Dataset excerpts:
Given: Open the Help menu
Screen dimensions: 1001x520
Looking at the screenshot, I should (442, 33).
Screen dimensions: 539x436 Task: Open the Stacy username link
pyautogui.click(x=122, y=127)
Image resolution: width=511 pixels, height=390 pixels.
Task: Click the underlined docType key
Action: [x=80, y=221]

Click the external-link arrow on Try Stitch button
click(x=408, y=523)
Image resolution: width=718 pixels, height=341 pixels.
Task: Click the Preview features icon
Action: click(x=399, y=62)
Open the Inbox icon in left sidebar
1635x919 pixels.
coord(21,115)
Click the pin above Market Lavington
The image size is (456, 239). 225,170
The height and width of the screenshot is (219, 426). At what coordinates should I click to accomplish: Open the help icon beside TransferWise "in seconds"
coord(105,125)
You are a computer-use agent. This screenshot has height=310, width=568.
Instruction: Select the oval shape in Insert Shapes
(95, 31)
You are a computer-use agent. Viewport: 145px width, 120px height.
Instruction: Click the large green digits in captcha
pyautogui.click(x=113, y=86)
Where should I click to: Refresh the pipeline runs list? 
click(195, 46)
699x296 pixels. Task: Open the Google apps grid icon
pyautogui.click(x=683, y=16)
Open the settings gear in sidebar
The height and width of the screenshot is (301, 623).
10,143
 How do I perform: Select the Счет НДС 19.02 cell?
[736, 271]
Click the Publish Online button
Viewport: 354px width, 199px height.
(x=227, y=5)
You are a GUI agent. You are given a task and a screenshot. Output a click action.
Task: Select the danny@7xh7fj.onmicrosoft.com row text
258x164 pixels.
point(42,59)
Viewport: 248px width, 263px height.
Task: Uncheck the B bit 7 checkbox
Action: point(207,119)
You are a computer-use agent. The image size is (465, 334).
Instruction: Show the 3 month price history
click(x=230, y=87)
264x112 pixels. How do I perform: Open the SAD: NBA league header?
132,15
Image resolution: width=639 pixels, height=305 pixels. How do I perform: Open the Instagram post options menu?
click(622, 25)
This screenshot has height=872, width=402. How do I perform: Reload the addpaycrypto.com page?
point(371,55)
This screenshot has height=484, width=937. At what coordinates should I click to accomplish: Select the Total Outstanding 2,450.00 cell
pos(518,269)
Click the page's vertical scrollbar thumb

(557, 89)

What you will do -> Find each line in the records that contains the string "computer", then say how many there are and nothing else.

Reply to the task -> 3